Getting a venture-backed company off the ground means dealing with crucial issues nearly every day. While none of these moves guarantees a portfolio company’s success, most could ensure failure if a venture capitalist or an entrepreneur makes the wrong decision. How to structure a company is one of the key early decisions facing founders and VCs.
Structuring a new business as a limited liability company (LLC) initially looks like an attractive option for a number of reasons, says Eileen Smith Ewing, a partner at the Boston office of law firm Kirkpatrick & Lockhartt LLP. “In many states the LLC statute is a whole lot more flexible and less specific than the corporate statute,” she says. “There are certain requirements firmly embedded in corporate law, whereas you can be a lot more creative with an LLC in how you structure it and that could really benefit venture capitalists.”

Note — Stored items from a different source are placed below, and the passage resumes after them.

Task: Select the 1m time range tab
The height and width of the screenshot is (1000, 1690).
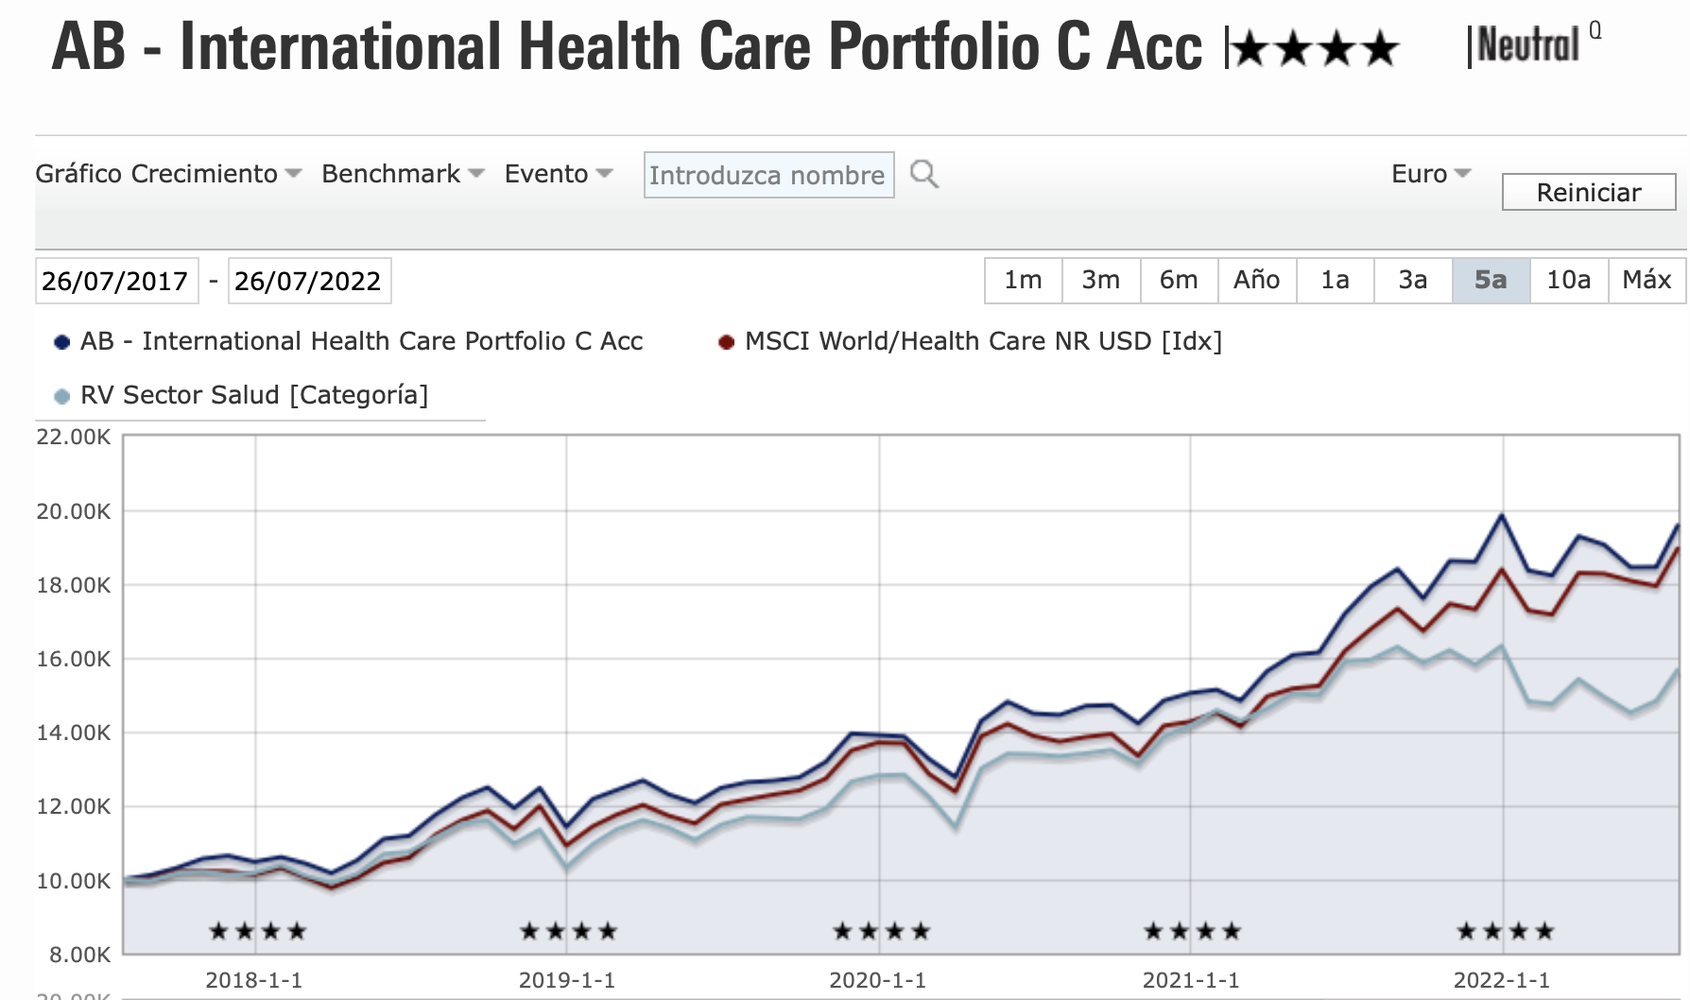Action: point(1023,280)
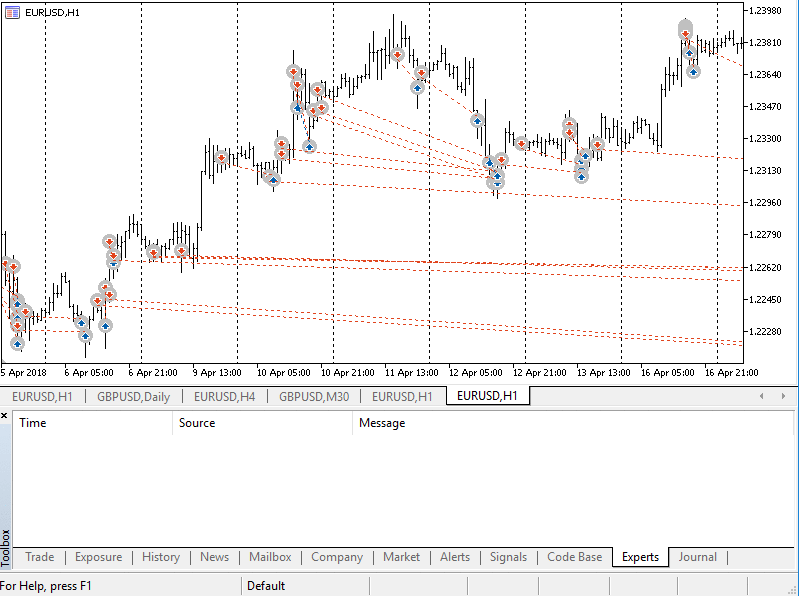Click the Message column header

382,423
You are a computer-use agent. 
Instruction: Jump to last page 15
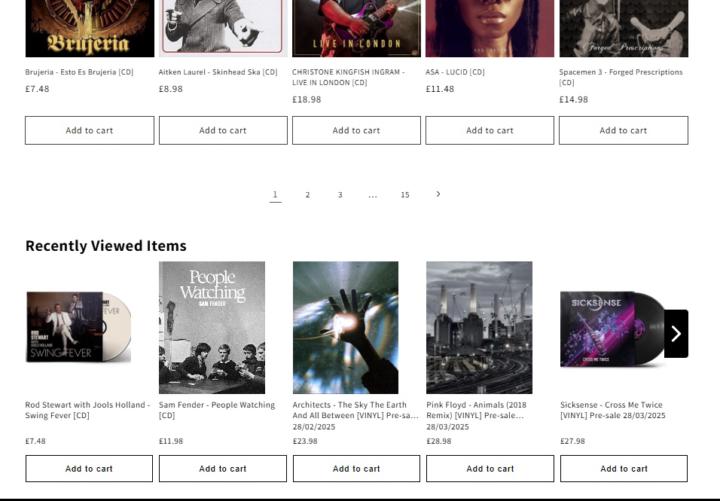(405, 195)
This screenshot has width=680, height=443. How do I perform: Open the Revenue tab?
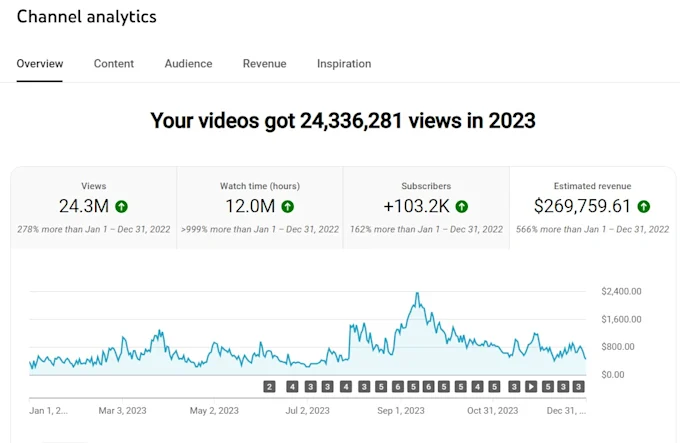264,64
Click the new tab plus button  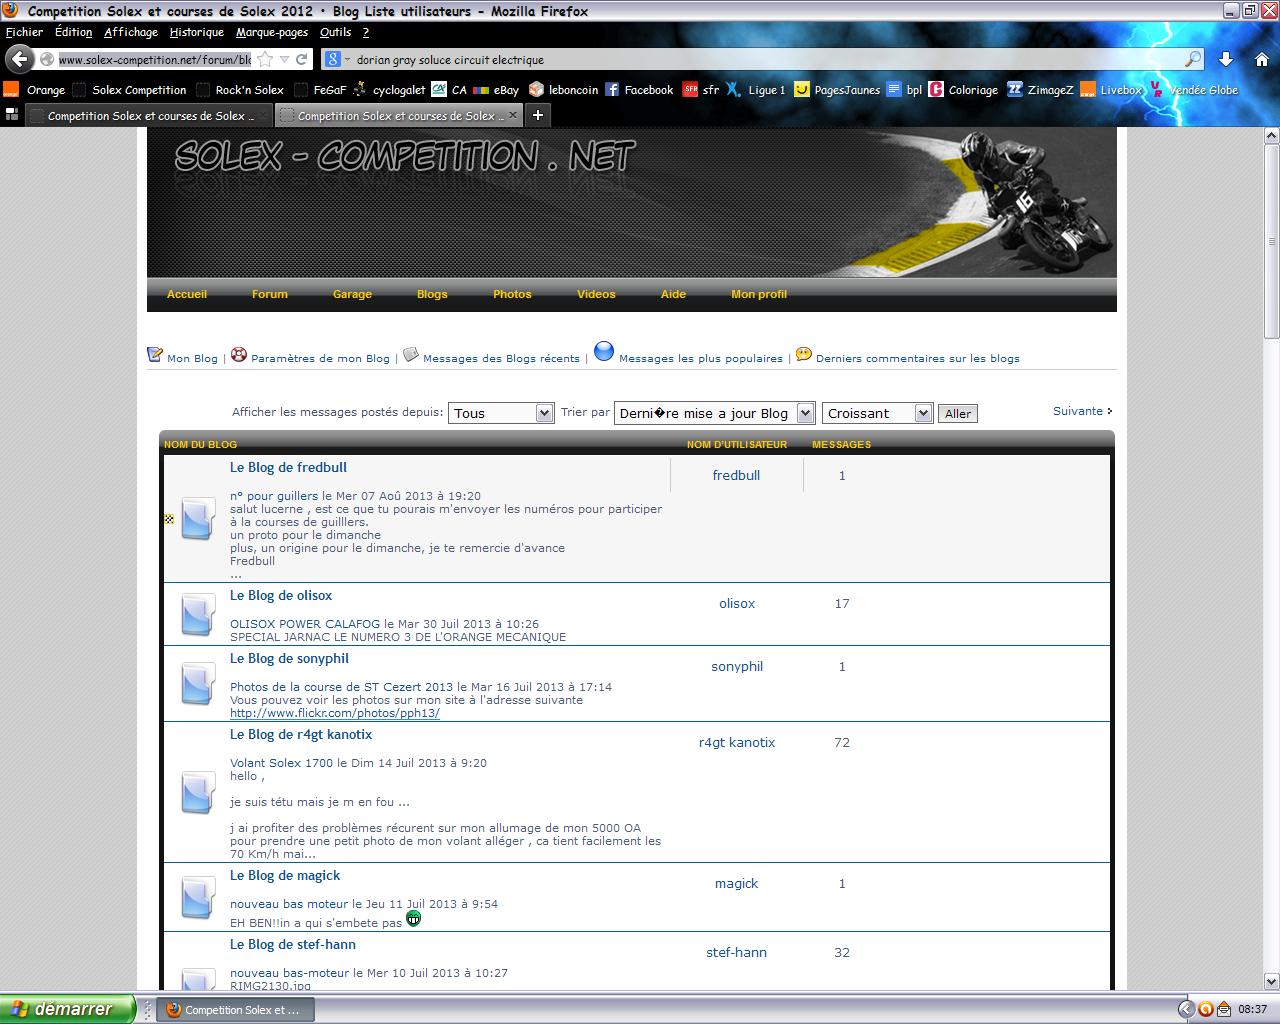point(537,116)
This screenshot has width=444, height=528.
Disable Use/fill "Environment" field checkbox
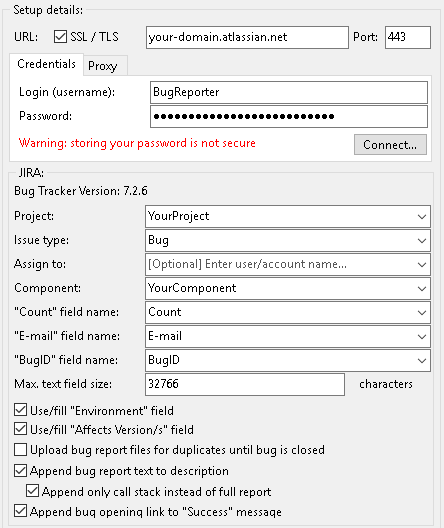[21, 410]
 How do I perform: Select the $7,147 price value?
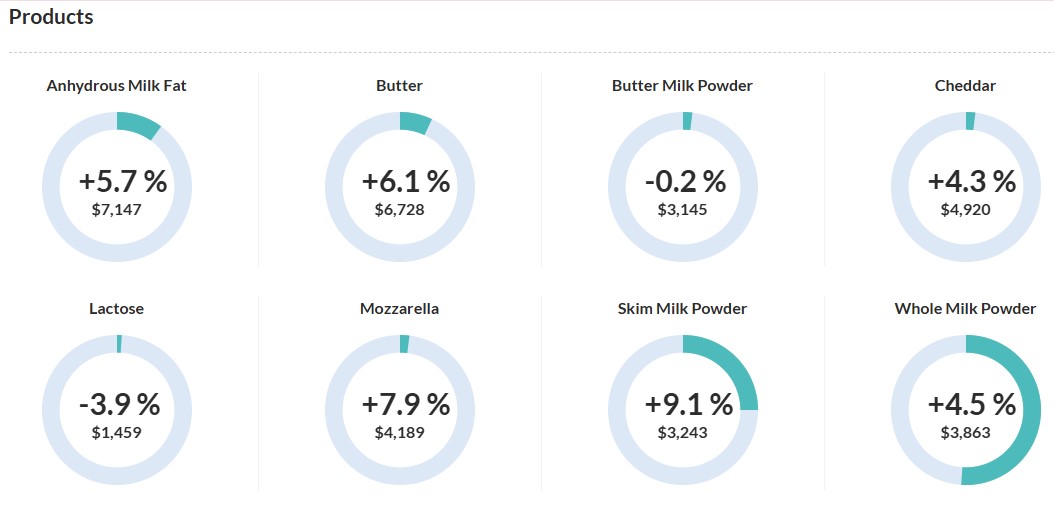click(116, 210)
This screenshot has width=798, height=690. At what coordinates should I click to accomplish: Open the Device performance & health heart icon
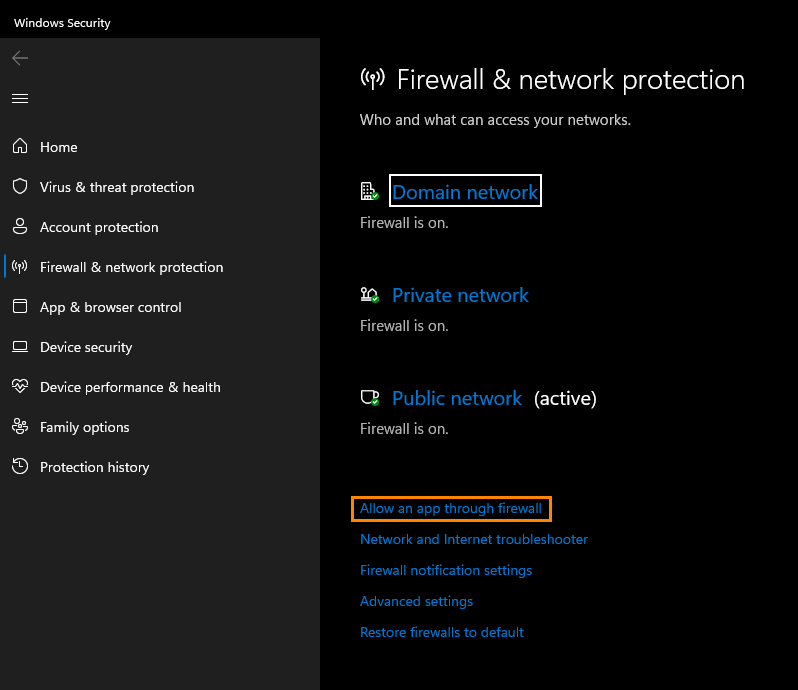coord(20,386)
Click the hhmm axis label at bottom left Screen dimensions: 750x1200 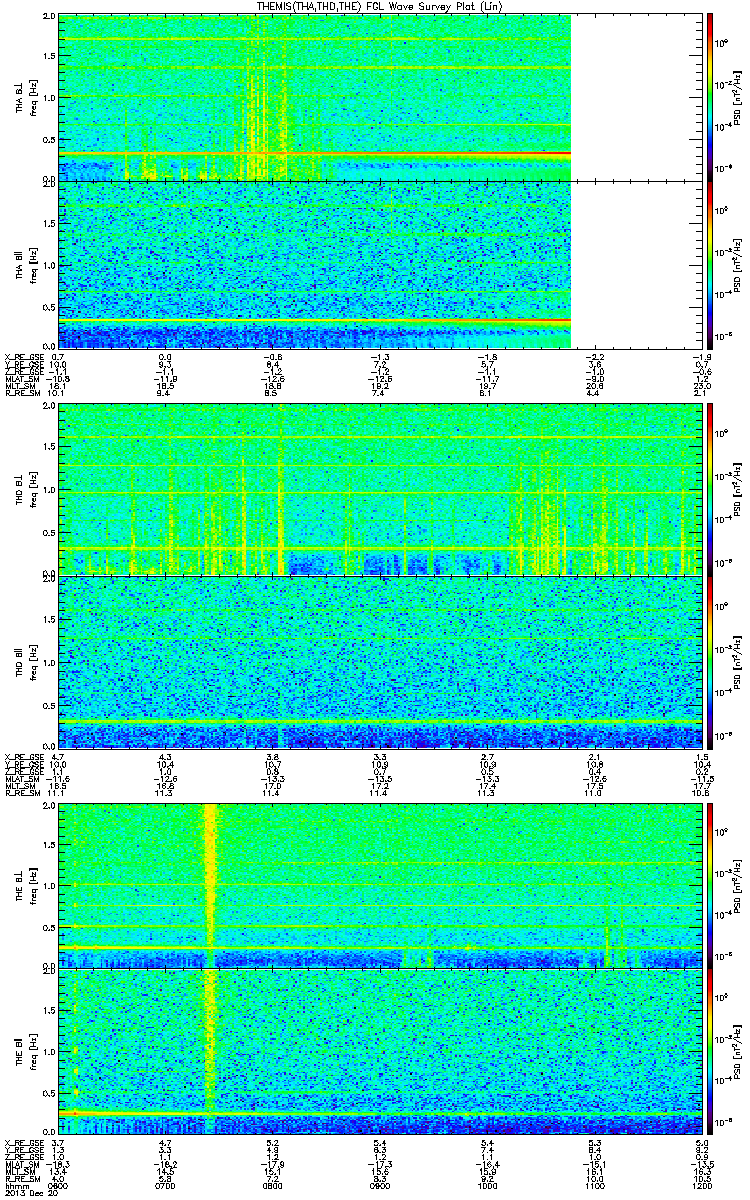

The structure question essentially comes down to a tax issue, says John Egan III, a corporate partner at the Boston office of law firm McDermott, Will & Emery (MWE). From a tax perspective, the LLC’s other attractive element is that it is a flow-through entity, whose income goes straight through to its shareholders, who pay tax on this income. Thus, LLCs avoid the so called “double tax” corporations pay income tax on their income and then individual shareholders pay tax on any distribution the company makes to them from this already taxed income.
So with greater structural flexibility and tax advantages, VCs should encourage entrepreneurs to structure the companies as LLCs, right?
Actually, no, says Jonathan Axelrad, chairman of the fund services group at Palo Alto, Calif.-based Wilson Sonsini Goodrich & Rosati. The more appropriate approach is for companies to use the C-corporation structure, which are not treated as pass through entities, he adds. “I am a significant advocate of the use of LLCs where appropriate, but an LLC generally is not an appropriate structure for a company seeking venture financing,” he says. The reason for this is that most VCs actually cannot invest in LLCs without breaching the covenants of the partnership agreement they signed with their own investors, he notes.
“VCs raise money from tax exempt entities, like pension funds, and non-U.S. investors who normally are not required to file U.S. tax returns,” Axelrad says. “But if a tax exempt entity or foreign investor incurs unrelated business taxable income (UBTI) or U.S. trade or business income, then they have to file.” Virtually all of the income generated by a private company is UBTI, so if a fund invests in an LLC that UBTI will flow through to the fund’s investors, causing them to have to file tax returns. This could result in some of the investors losing their tax exempt status and some very unhappy offshore investors, who did not want to pay U.S. taxes from the beginning, Axelrad notes. Because of this, these investors usually ask for covenants in a venture fund’s partnership agreements requiring VCs to try to use their best efforts to avoid investing in LLCs, he adds. “Overwhelmingly, VC firms insist that portfolio companies be structured as C-corporations,” he notes.
Laying the Cornerstone
After becoming a corporation, new venture-backed businesses need to decide where to incorporate as legal entities. An increasing number of companies are looking to Nevada because it has laws to protect individuals and their privacy to a great degree, says Cort Christie, founder of Nevada Corporate Headquarters Inc., a corporate structuring and business consulting firm.
“The case for incorporating in Nevada is that there is no state corporate income tax and they have among some of the strongest privacy laws in the nation as regards piercing the corporate veil,” says Kirkpatrick & Lockhartt’s Ewing. However, these advantages do not really help VCs, who divulge their own equity positions to their investors and who, with an eye towards exiting their investments, rather than protecting their assets, at some point would of their own accord give up all the protections afforded by Nevada’s laws anyway, she notes.
Moreover, Delaware corporate code is the most well-developed in the country and the most well known to lawyers, which makes Delaware the choice for incorporating businesses, says Jay Rand, a partner at the New York office of law firm Morrison & Foerster LLP. “VCs often ask for an opinion on the law and firms are comfortable giving a Delaware opinion, because we are all so familiar with Delaware. How comfortable are people going to be giving a Nevada opinion?” he notes.